- _Task description_: Read through the records. Copy each line that has the word "accomplish".

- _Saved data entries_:

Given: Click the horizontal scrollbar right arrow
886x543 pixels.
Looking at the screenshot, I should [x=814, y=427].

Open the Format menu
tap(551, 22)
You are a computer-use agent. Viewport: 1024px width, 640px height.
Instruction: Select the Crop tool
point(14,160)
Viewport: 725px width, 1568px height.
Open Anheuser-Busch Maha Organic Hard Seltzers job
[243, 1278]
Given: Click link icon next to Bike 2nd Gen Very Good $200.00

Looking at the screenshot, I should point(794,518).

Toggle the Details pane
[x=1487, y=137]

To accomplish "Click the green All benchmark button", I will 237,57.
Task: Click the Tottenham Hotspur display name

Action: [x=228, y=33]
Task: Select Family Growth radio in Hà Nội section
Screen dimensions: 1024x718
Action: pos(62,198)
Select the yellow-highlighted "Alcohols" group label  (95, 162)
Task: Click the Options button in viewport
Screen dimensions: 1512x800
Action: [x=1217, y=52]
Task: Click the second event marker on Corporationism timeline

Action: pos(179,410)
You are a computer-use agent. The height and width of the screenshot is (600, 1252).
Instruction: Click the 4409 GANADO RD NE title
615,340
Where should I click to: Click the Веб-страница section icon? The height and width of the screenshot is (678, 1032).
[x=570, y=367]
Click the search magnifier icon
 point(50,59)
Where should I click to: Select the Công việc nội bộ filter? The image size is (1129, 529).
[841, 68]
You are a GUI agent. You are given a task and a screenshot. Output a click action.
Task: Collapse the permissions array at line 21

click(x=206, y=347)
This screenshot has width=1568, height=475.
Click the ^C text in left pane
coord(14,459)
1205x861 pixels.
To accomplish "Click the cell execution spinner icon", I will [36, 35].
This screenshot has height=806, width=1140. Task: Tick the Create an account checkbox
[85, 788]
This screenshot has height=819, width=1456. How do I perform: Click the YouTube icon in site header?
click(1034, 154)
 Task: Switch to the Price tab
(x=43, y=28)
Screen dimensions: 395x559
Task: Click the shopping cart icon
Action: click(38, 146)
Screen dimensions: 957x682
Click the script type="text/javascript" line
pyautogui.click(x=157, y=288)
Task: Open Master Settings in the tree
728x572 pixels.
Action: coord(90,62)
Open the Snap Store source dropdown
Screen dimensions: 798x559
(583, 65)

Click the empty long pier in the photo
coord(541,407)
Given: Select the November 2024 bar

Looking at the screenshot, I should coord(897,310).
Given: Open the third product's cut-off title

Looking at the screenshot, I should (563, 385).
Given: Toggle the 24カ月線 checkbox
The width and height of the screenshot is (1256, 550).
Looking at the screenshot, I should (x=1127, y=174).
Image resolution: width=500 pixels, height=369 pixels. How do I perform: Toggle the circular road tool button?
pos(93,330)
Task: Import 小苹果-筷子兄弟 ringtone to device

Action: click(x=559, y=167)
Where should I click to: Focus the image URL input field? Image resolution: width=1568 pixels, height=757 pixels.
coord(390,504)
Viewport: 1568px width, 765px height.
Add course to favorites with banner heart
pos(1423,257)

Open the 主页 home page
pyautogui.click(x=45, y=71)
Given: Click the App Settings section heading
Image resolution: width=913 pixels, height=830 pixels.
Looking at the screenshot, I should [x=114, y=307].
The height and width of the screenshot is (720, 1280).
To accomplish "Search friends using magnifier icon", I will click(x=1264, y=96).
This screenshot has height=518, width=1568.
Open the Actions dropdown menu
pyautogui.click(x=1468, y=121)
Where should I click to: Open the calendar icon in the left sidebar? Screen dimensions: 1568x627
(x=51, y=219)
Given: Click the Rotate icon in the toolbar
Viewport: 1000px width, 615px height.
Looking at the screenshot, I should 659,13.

- _Response to this task_:
To accomplish "Click the green All benchmark button", I will 237,57.
To accomplish "Click the cell execution spinner icon", I will [36, 35].
To accomplish "Search friends using magnifier icon", I will click(x=1264, y=96).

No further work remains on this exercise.